**TASK BRIEF:**
Once you reach the line with "Select the Sääli label under the sheet number", transcribe it and every line after it to the end of the records, exactly, but not the pictures.

**DATA SHOWN:**
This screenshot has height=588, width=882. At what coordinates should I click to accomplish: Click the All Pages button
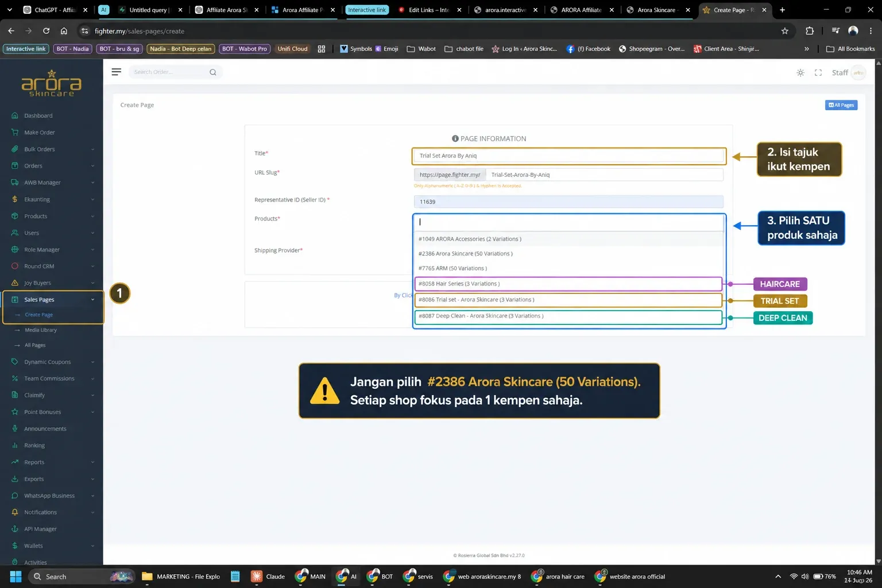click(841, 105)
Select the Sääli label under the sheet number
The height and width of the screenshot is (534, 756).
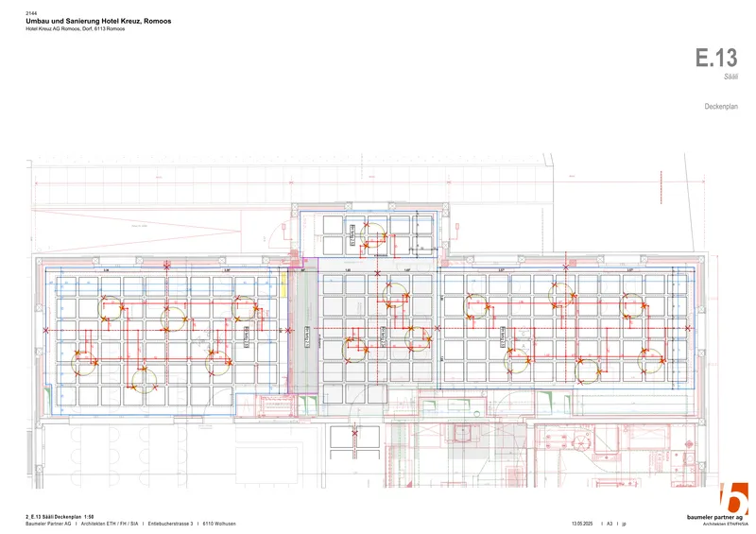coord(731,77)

**REPLY TO THE TASK:**
Select the Sääli label under the sheet number
The height and width of the screenshot is (534, 756).
coord(731,77)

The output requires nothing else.